_Task directions_
Every line below needs to be reproduced exactly.
= = = = =
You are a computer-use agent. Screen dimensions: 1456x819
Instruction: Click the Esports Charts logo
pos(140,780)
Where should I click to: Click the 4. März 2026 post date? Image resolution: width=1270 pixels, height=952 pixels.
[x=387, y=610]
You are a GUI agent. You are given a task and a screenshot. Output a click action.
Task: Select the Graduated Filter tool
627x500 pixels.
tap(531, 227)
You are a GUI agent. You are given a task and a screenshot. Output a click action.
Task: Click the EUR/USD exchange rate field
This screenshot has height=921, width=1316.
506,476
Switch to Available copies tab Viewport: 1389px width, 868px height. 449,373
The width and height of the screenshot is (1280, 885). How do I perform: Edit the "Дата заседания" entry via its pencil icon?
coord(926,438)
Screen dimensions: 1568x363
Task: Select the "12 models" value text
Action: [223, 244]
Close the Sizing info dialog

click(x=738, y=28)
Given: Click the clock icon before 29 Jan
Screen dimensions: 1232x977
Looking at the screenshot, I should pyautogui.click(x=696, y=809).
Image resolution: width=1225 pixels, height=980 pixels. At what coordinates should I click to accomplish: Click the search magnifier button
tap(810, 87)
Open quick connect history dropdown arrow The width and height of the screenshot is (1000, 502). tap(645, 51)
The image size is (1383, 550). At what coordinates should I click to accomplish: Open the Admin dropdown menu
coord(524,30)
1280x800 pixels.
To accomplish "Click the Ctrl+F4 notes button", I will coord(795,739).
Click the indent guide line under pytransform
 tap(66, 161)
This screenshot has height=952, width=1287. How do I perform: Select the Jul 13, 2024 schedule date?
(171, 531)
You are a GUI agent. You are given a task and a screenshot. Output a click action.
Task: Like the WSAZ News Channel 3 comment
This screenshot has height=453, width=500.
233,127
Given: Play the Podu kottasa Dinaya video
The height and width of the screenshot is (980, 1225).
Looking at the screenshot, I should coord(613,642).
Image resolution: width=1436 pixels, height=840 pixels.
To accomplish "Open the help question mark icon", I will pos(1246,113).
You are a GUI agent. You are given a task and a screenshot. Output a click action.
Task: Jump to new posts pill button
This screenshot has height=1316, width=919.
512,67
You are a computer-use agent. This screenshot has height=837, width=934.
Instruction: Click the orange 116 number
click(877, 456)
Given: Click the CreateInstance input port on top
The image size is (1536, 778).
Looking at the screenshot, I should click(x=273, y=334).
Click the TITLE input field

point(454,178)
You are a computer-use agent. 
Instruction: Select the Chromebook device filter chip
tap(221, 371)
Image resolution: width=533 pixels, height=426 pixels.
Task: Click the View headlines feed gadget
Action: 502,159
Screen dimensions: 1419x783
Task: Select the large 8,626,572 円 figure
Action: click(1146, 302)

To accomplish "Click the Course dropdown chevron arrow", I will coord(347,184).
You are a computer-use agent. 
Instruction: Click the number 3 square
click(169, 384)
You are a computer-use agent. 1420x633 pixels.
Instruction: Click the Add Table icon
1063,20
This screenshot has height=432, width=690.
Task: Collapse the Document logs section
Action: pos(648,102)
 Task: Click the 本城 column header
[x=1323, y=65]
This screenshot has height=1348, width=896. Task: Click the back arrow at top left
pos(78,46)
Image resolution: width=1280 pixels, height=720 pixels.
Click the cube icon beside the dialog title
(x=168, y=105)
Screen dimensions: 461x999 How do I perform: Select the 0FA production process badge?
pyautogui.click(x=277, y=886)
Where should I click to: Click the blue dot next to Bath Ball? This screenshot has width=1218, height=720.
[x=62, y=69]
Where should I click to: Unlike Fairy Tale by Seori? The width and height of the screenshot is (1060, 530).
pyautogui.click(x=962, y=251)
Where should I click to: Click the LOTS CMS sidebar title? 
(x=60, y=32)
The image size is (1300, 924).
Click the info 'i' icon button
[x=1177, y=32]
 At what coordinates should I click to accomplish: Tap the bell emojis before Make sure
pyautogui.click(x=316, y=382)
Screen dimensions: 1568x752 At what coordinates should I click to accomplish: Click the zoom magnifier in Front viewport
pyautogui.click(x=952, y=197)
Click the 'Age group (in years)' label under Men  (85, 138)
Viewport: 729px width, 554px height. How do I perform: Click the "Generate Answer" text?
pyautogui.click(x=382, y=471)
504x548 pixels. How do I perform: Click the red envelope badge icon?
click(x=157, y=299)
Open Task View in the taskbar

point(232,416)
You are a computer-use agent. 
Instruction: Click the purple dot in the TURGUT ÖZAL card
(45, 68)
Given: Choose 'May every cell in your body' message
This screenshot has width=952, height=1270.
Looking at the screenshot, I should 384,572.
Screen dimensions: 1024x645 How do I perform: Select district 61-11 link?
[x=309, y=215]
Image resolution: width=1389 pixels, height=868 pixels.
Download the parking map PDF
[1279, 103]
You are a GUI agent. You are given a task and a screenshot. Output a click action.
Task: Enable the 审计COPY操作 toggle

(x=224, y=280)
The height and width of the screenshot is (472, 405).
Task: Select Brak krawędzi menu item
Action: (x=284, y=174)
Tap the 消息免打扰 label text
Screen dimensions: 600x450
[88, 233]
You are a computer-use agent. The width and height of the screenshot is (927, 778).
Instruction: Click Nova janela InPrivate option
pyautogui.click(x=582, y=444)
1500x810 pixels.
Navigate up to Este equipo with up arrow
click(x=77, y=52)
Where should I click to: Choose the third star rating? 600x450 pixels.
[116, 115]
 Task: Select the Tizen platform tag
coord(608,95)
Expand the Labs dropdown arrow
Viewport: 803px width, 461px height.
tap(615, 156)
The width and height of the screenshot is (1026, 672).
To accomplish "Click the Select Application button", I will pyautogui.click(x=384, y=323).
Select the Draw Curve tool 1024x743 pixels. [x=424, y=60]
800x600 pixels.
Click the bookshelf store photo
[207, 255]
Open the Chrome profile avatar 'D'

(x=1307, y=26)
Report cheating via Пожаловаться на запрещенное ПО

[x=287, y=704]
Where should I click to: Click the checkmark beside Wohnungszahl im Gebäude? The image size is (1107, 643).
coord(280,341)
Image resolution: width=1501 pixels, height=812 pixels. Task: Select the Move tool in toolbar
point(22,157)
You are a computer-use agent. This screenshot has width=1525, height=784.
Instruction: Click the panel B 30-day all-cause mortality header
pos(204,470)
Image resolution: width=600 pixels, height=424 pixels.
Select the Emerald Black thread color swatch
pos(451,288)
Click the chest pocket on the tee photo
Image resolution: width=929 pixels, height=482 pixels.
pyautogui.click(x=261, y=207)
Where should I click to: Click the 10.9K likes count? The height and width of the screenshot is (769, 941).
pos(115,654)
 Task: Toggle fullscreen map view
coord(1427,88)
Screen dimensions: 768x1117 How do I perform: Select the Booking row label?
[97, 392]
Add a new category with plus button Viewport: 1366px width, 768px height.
= = = = =
_Exercise result_
You are a computer-use agent. Screen dimensions: 1456x819
Instruction: Click the Esports Charts logo
pos(140,780)
Where should I click to: Click the 4. März 2026 post date? Image resolution: width=1270 pixels, height=952 pixels.
[x=387, y=610]
You are a GUI agent. You are given a task and a screenshot. Output a click action.
Task: Select the Graduated Filter tool
627x500 pixels.
tap(531, 227)
You are a GUI agent. You are given a task and a screenshot. Output a click action.
Task: Click the EUR/USD exchange rate field
This screenshot has height=921, width=1316.
506,476
Switch to Available copies tab Viewport: 1389px width, 868px height. 449,373
The width and height of the screenshot is (1280, 885). How do I perform: Edit the "Дата заседания" entry via its pencil icon?
coord(926,438)
Screen dimensions: 1568x363
Task: Select the "12 models" value text
Action: [223, 244]
Close the Sizing info dialog

click(x=738, y=28)
Given: Click the clock icon before 29 Jan
Screen dimensions: 1232x977
Looking at the screenshot, I should pyautogui.click(x=696, y=809).
Image resolution: width=1225 pixels, height=980 pixels. At what coordinates should I click to accomplish: Click the search magnifier button
tap(810, 87)
Open quick connect history dropdown arrow The width and height of the screenshot is (1000, 502). tap(645, 51)
The image size is (1383, 550). At what coordinates should I click to accomplish: Open the Admin dropdown menu
coord(524,30)
1280x800 pixels.
To accomplish "Click the Ctrl+F4 notes button", I will coord(795,739).
Click the indent guide line under pytransform
 tap(66, 161)
This screenshot has height=952, width=1287. How do I perform: Select the Jul 13, 2024 schedule date?
(171, 531)
You are a GUI agent. You are given a task and a screenshot. Output a click action.
Task: Like the WSAZ News Channel 3 comment
This screenshot has height=453, width=500.
233,127
Given: Play the Podu kottasa Dinaya video
The height and width of the screenshot is (980, 1225).
Looking at the screenshot, I should coord(613,642).
Image resolution: width=1436 pixels, height=840 pixels.
To accomplish "Open the help question mark icon", I will pos(1246,113).
You are a GUI agent. You are given a task and a screenshot. Output a click action.
Task: Jump to new posts pill button
This screenshot has height=1316, width=919.
512,67
You are a computer-use agent. This screenshot has height=837, width=934.
Instruction: Click the orange 116 number
click(877, 456)
Given: Click the CreateInstance input port on top
The image size is (1536, 778).
Looking at the screenshot, I should click(x=273, y=334).
Click the TITLE input field

point(454,178)
You are a computer-use agent. 
Instruction: Select the Chromebook device filter chip
tap(221, 371)
Image resolution: width=533 pixels, height=426 pixels.
Task: Click the View headlines feed gadget
Action: 502,159
Screen dimensions: 1419x783
Task: Select the large 8,626,572 円 figure
Action: click(1146, 302)

To accomplish "Click the Course dropdown chevron arrow", I will coord(347,184).
You are a computer-use agent. 
Instruction: Click the number 3 square
click(169, 384)
You are a computer-use agent. 1420x633 pixels.
Instruction: Click the Add Table icon
1063,20
This screenshot has height=432, width=690.
Task: Collapse the Document logs section
Action: pos(648,102)
 Task: Click the 本城 column header
[x=1323, y=65]
This screenshot has height=1348, width=896. Task: Click the back arrow at top left
pos(78,46)
Image resolution: width=1280 pixels, height=720 pixels.
Click the cube icon beside the dialog title
(x=168, y=105)
Screen dimensions: 461x999 How do I perform: Select the 0FA production process badge?
pyautogui.click(x=277, y=886)
Where should I click to: Click the blue dot next to Bath Ball? This screenshot has width=1218, height=720.
[x=62, y=69]
Where should I click to: Unlike Fairy Tale by Seori? The width and height of the screenshot is (1060, 530).
pyautogui.click(x=962, y=251)
Where should I click to: Click the LOTS CMS sidebar title? 
(x=60, y=32)
The image size is (1300, 924).
Click the info 'i' icon button
[x=1177, y=32]
 At what coordinates should I click to accomplish: Tap the bell emojis before Make sure
pyautogui.click(x=316, y=382)
Screen dimensions: 1568x752 At what coordinates should I click to accomplish: Click the zoom magnifier in Front viewport
pyautogui.click(x=952, y=197)
Click the 'Age group (in years)' label under Men  (85, 138)
Viewport: 729px width, 554px height. How do I perform: Click the "Generate Answer" text?
pyautogui.click(x=382, y=471)
504x548 pixels. How do I perform: Click the red envelope badge icon?
click(x=157, y=299)
Open Task View in the taskbar

point(232,416)
You are a computer-use agent. 
Instruction: Click the purple dot in the TURGUT ÖZAL card
(45, 68)
Given: Choose 'May every cell in your body' message
This screenshot has width=952, height=1270.
Looking at the screenshot, I should 384,572.
Screen dimensions: 1024x645 How do I perform: Select district 61-11 link?
[x=309, y=215]
Image resolution: width=1389 pixels, height=868 pixels.
Download the parking map PDF
[1279, 103]
You are a GUI agent. You are given a task and a screenshot. Output a click action.
Task: Enable the 审计COPY操作 toggle

(x=224, y=280)
The height and width of the screenshot is (472, 405).
Task: Select Brak krawędzi menu item
Action: (x=284, y=174)
Tap the 消息免打扰 label text
Screen dimensions: 600x450
[88, 233]
You are a computer-use agent. The width and height of the screenshot is (927, 778).
Instruction: Click Nova janela InPrivate option
pyautogui.click(x=582, y=444)
1500x810 pixels.
Navigate up to Este equipo with up arrow
click(x=77, y=52)
Where should I click to: Choose the third star rating? 600x450 pixels.
[116, 115]
 Task: Select the Tizen platform tag
coord(608,95)
Expand the Labs dropdown arrow
Viewport: 803px width, 461px height.
tap(615, 156)
The width and height of the screenshot is (1026, 672).
To accomplish "Click the Select Application button", I will pyautogui.click(x=384, y=323).
Select the Draw Curve tool 1024x743 pixels. [x=424, y=60]
800x600 pixels.
Click the bookshelf store photo
[207, 255]
Open the Chrome profile avatar 'D'

(x=1307, y=26)
Report cheating via Пожаловаться на запрещенное ПО

[x=287, y=704]
Where should I click to: Click the checkmark beside Wohnungszahl im Gebäude? The image size is (1107, 643).
coord(280,341)
Image resolution: width=1501 pixels, height=812 pixels. Task: Select the Move tool in toolbar
point(22,157)
You are a computer-use agent. This screenshot has width=1525, height=784.
Instruction: Click the panel B 30-day all-cause mortality header
pos(204,470)
Image resolution: width=600 pixels, height=424 pixels.
Select the Emerald Black thread color swatch
pos(451,288)
Click the chest pocket on the tee photo
Image resolution: width=929 pixels, height=482 pixels.
pyautogui.click(x=261, y=207)
Where should I click to: Click the 10.9K likes count? The height and width of the screenshot is (769, 941).
pos(115,654)
 Task: Toggle fullscreen map view
coord(1427,88)
Screen dimensions: 768x1117 How do I perform: Select the Booking row label?
[97, 392]
Add a new category with plus button Viewport: 1366px width, 768px height.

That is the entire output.